Stored items:
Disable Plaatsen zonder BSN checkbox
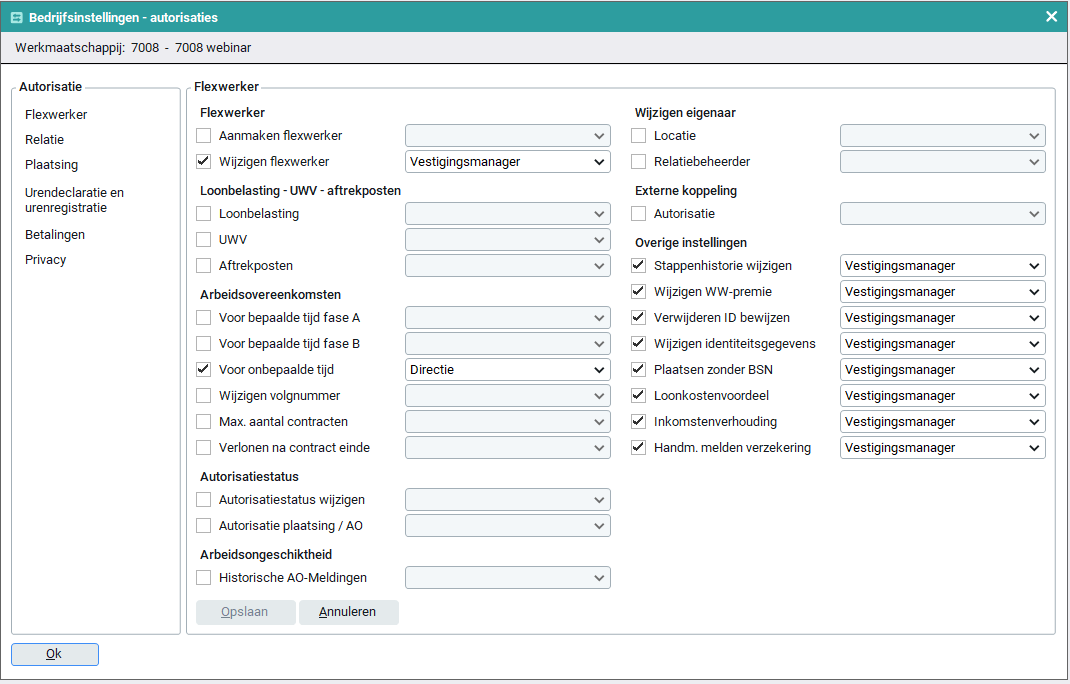pos(639,370)
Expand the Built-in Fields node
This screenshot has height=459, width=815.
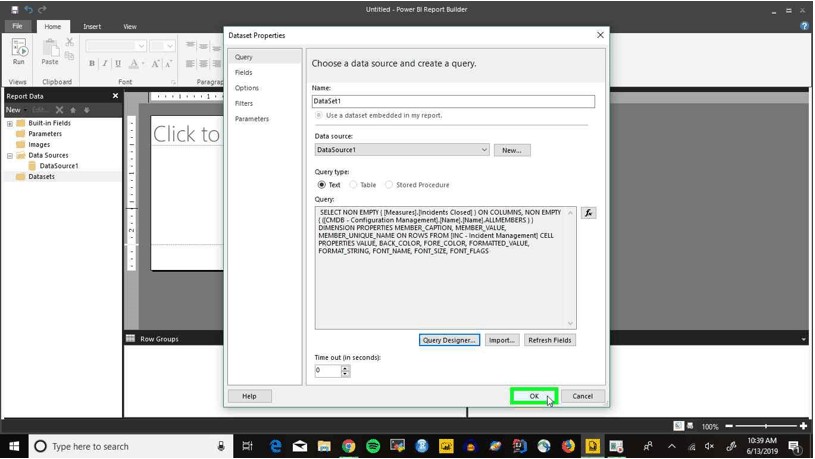tap(10, 124)
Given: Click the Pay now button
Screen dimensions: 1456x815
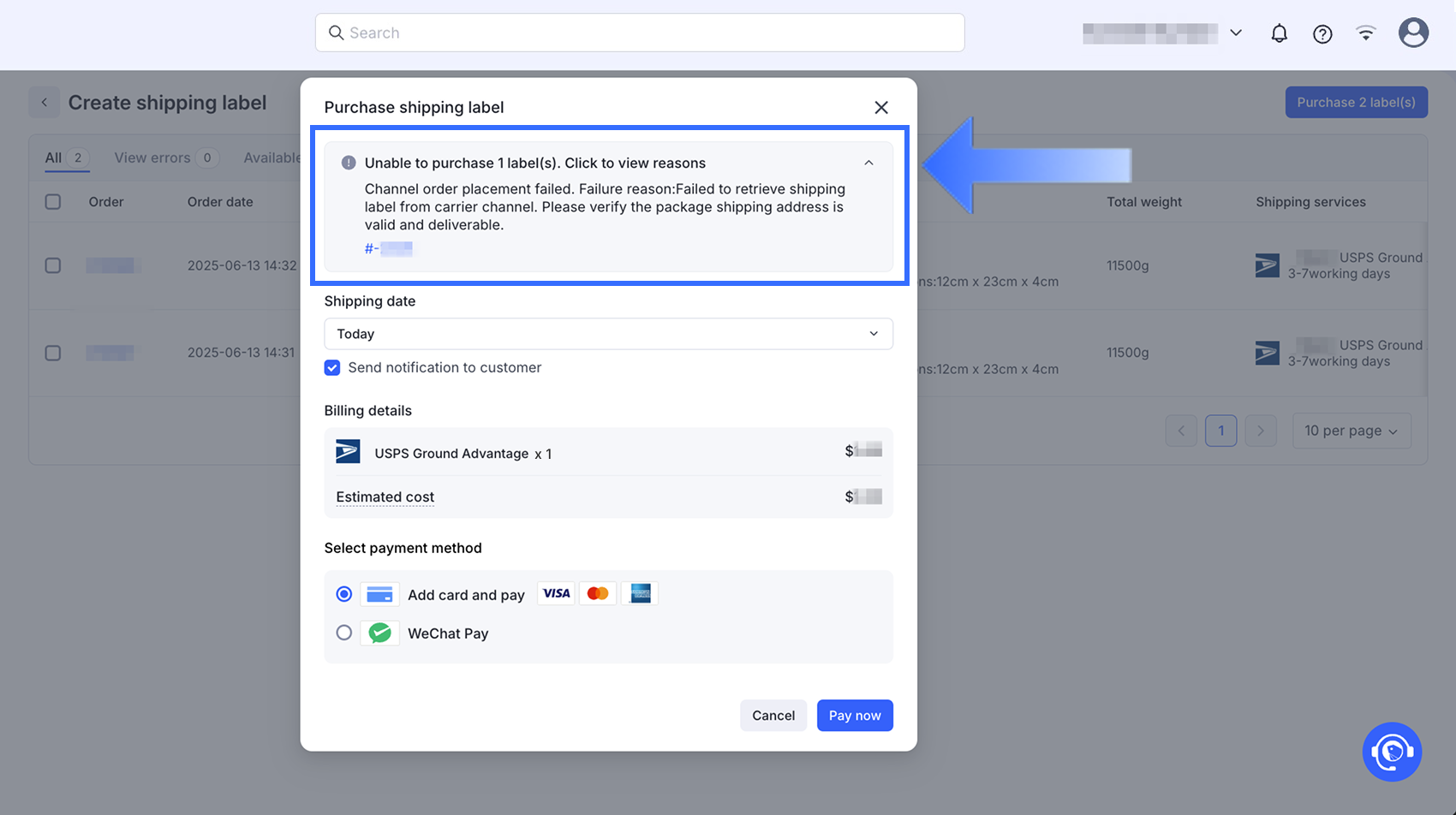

TO DO
Write the records out again in full, exactly, and skip every picture.

ANSWER BOX
Disable Plaatsen zonder BSN checkbox
pos(639,370)
Expand the Built-in Fields node
This screenshot has height=459, width=815.
tap(10, 124)
Given: Click the Pay now button
Screen dimensions: 1456x815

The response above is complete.